European Semiconductor Distribution Market (DMASS)

Reports Lower Summer Quarter

Growth rate for semiconductor distribution slips into negative during summer. Technical effects. Israel, Eastern Europe and Benelux surprisingly strong. Analog remains stable stronghold.

London, November 11, 2016 – Technical reasons caused a slight decline of sales for the European semiconductor industry in Q3/CY16. According to DMASS Ltd., the summer quarter ended with 1.81 Billion Euro in sales, a decline of 0.9%, mainly due to different quarter-end reporting by some members.

Georg Steinberger, chairman of DMASS: “Without the technical effect of different quarter-end dates for some DMASS members (last year’s fiscal Q3 had 1 week more), Q3/CY16 would have been positive, in a similar ballpark as Q2CY16. In other words, 2016 proves quite stable and resilient, compared to record 2015, which was highly influenced by currency effects, and considering the overall economy in Europe, which is not really set to spark a lot of growth fantasies.”

From a regional perspective, the good news happened outside the major Economies. While Israel and some other smaller countries grew by double digits and Eastern Europe in general continued to grow, UK, Germany, France and the Nordic countries went down. The UK suffered significant currency effects and a lacklustre market, and declined by 10.5% to 135 Million Euro although the market was largely flat in local currency. Germany dropped by 4.4% to 570 Million Euro, France went down slightly by 1.4% to 124 Million Euro and Nordic declined by 4% to 154 Million Euro.

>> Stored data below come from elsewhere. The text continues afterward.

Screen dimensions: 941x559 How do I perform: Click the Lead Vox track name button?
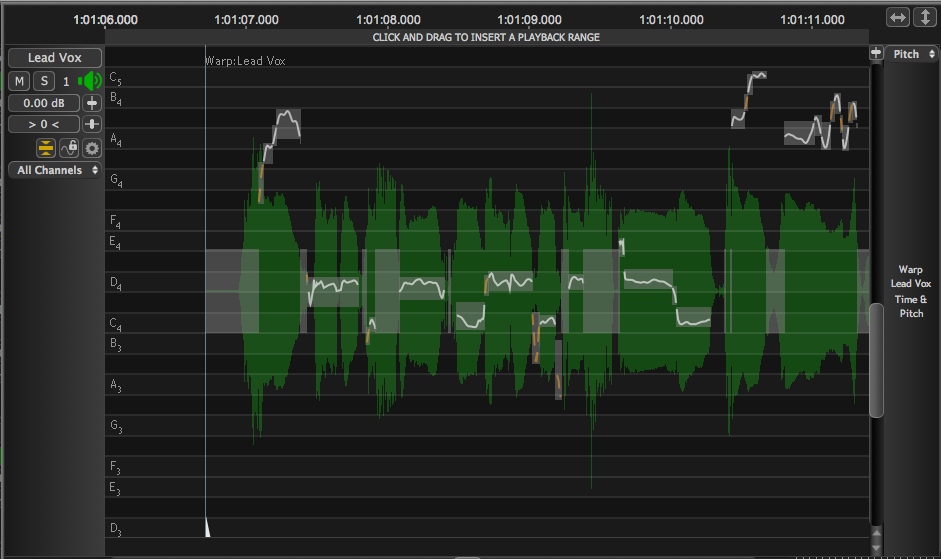coord(55,58)
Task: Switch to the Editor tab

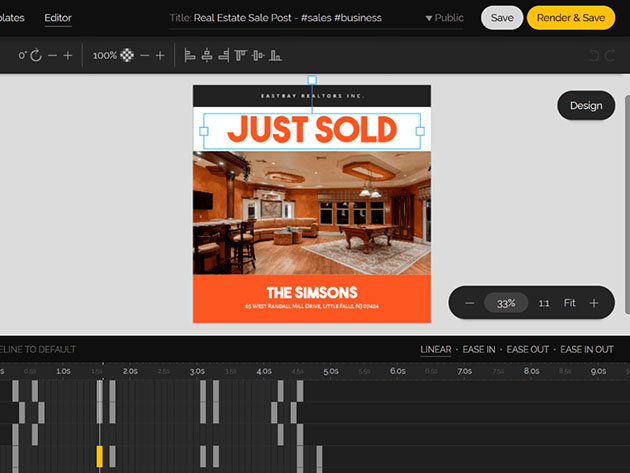Action: pyautogui.click(x=58, y=18)
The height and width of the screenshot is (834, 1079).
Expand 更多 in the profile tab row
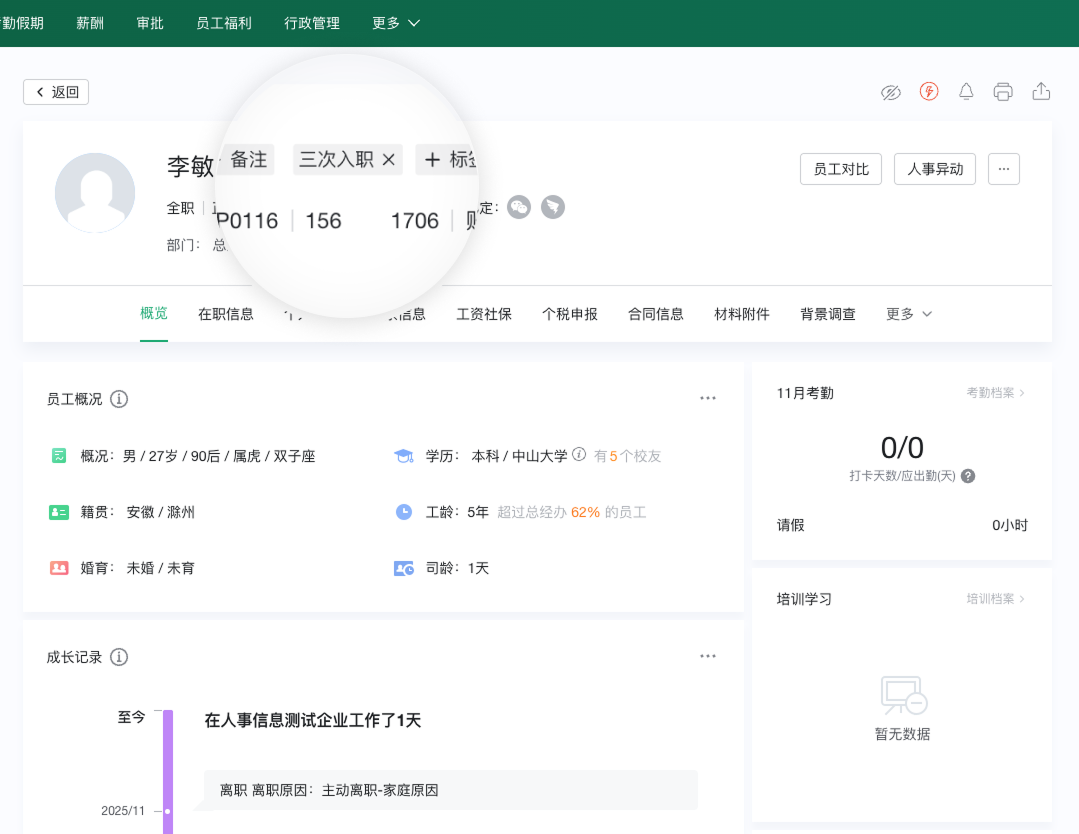pyautogui.click(x=908, y=314)
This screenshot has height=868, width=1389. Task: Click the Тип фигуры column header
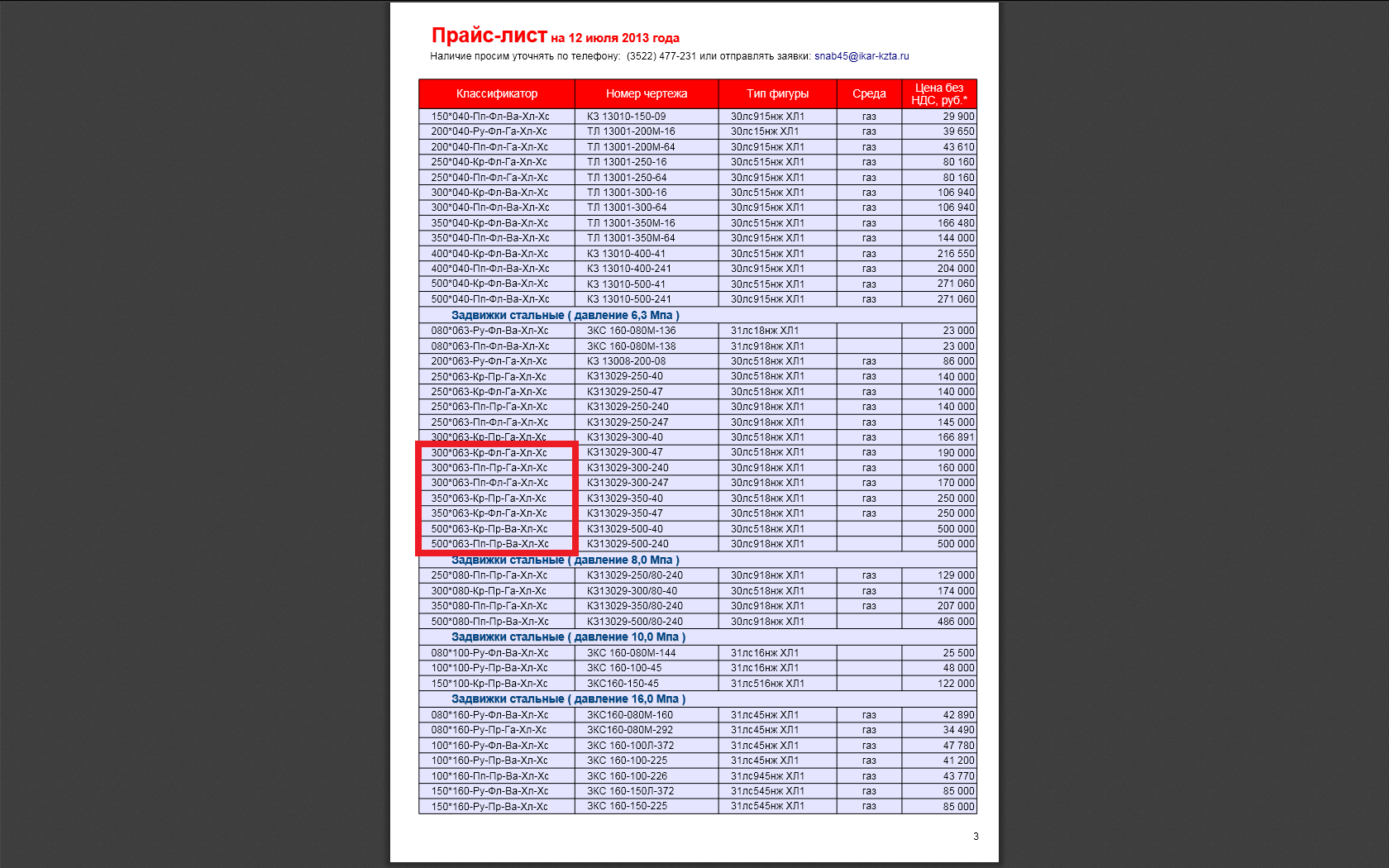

Surprisingly, Italy grew by 0.1% to 154 Million Euro; not surprisingly, Eastern Europe went up 5.7% to 260 Million Euro.

Georg Steinberger: “The aforementioned technical effect may also cause some distortion here, however the trends remain stable: UK is in Brexit trouble, France and Germany experience summer season combined with little inspiration from the overall market, Nordic has its mix of production transfer and summer slowdown. What remains is an unusually strong South (Italy and Iberia) and more low-cost-production driven growth in many Eastern European countries. Overall, the market is slow but not bad and 2016 heads towards a single-digit growth of around 3%.”

In the products groups reported by DMASS, the only major ones with positive news were Analog and MOS Micro. Opto stagnated, Discrete, Power and Memories declined within the expected range. Considerably weak were Programmable Logic and Other Logic. In detail, Analog grew by 1.5% to 548 Million Euro, MOS Micro by 0.8% to 390 Million Euro, Opto by 0.2% to 184 Million Euro. Power lost 2% to 171 Million Euro, Memory 4% to 144 Million Euro, Discrete 4.4% to 91 Million Euro, Other Logic 6.1% to 90 Million Euro and Programmable Logic 7.8% to 122 Million Euro.

Georg Steinberger: “Same as last quarter, some special effects influence some distributors in certain product areas, like RF, Programmable Logic and Other Logic (business taken direct by manufacturers). However, on the positive side, there are product areas, which are really promising, like high-end Microcontrollers, some higher end Analog products and sensors, all of which are key components to the quickly developing IoT market.”

DMASS Ltd. reports to members only a new statistics on Passive Components, Electromechanical Components and Power Supplies.

About DMASS

DMASS, a European non-profit organisation, is the only industry body that collates detailed semiconductor distribution market data on a quarterly basis by country and product groups such as microcontrollers, flash memories, analog components and many more. DMASS figures are collected and consolidated by Data Dynamics Ltd.

DMASS, founded in 1989, provides its members with a reliable statistical tool to evaluate their relative mass-market performance. The organisation currently consists of 35 active members and represents between 80% and 85% of the total European distribution market, depending on the regions. To continuously increase its European market coverage, DMASS welcomes new membership applications from distributors and semiconductor manufacturers.